┏━━

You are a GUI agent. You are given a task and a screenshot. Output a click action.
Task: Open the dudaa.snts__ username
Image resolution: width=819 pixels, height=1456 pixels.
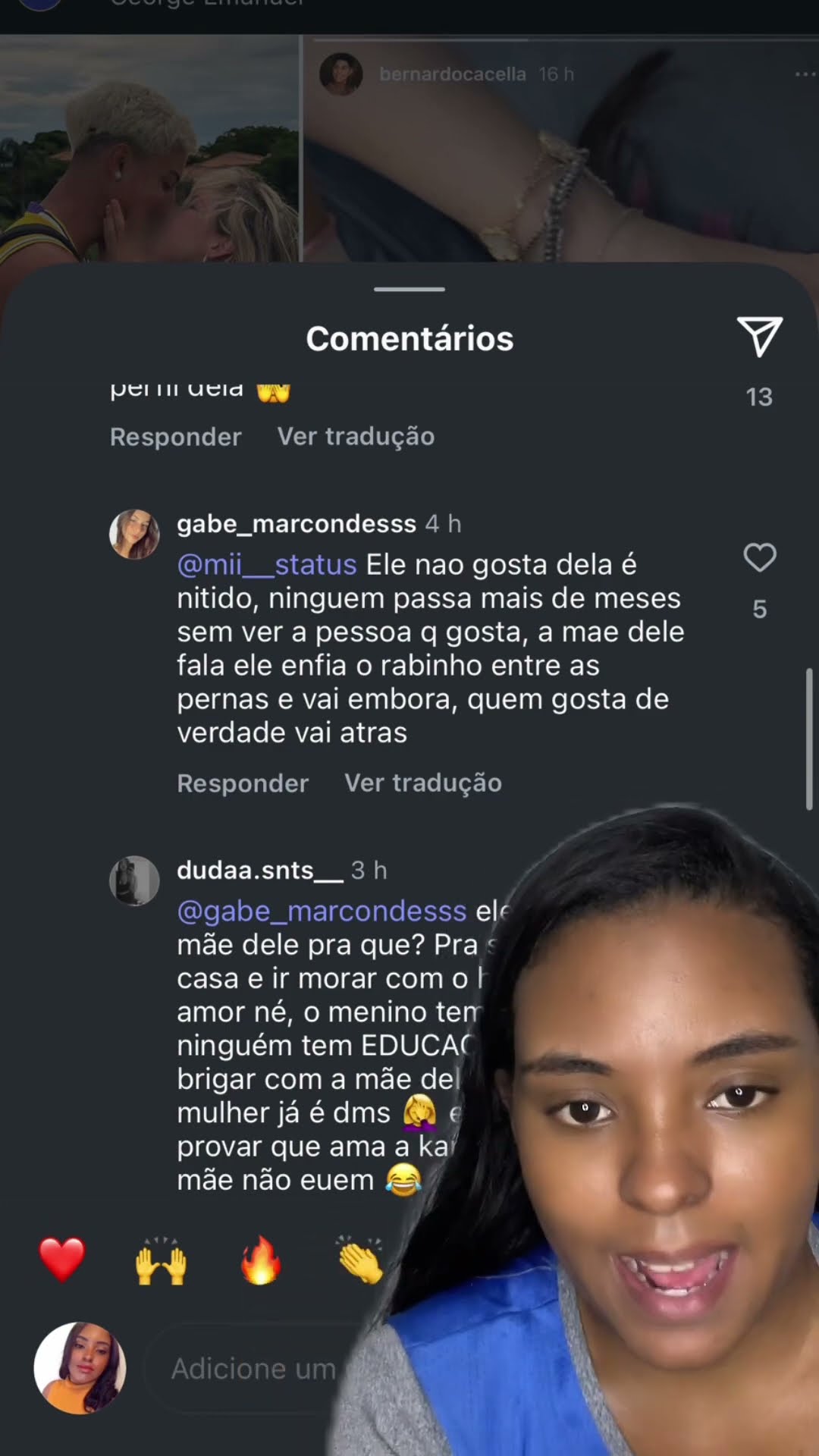coord(259,870)
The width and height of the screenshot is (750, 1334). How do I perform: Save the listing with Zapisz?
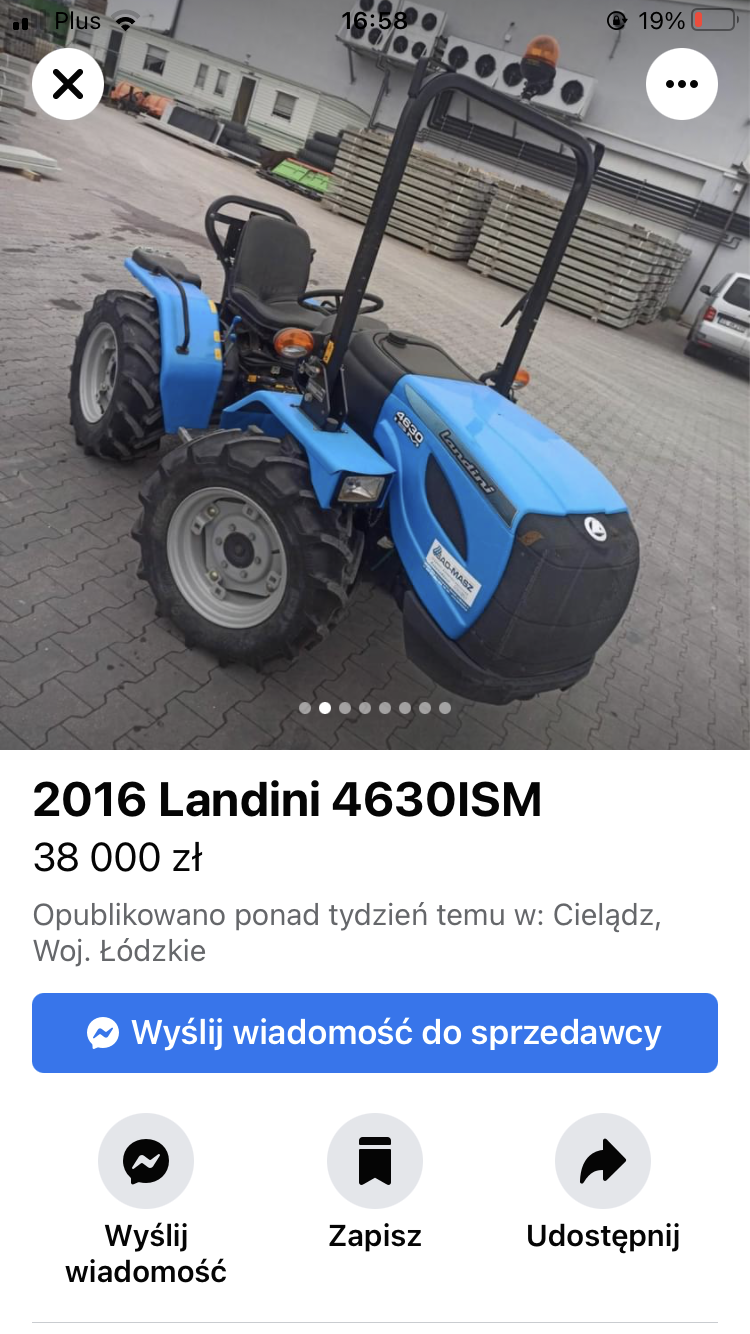375,1161
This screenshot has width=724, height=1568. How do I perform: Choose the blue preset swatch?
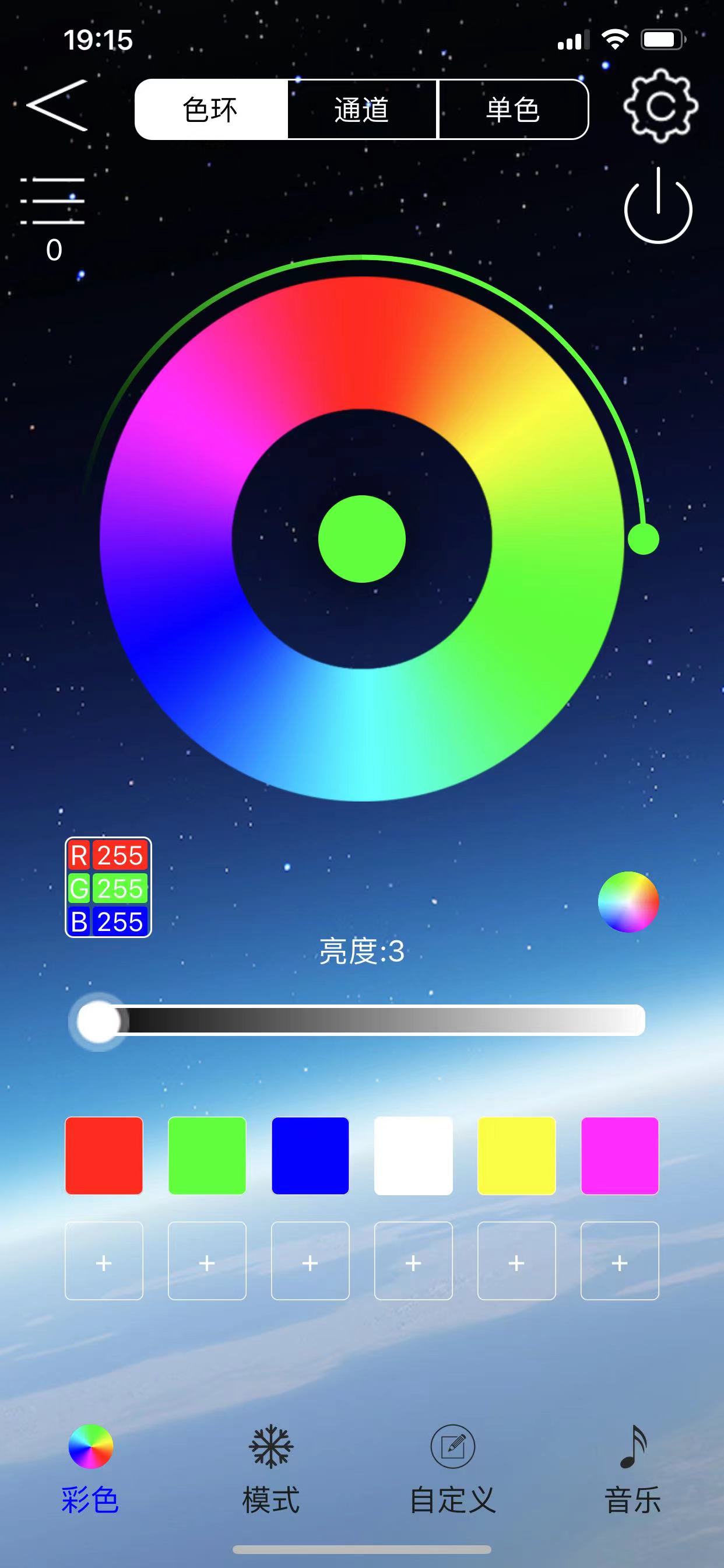[x=310, y=1156]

┗━━

*Aim*:
Please copy out the lines above word for word, leaving out the pictures.

*Right answer*:
You are a GUI agent. You are given a task and a screenshot. Output a click action.
Task: Open the dudaa.snts__ username
Image resolution: width=819 pixels, height=1456 pixels.
coord(259,870)
The width and height of the screenshot is (750, 1334). How do I perform: Save the listing with Zapisz?
375,1161
This screenshot has width=724, height=1568. How do I perform: Choose the blue preset swatch?
[x=310, y=1156]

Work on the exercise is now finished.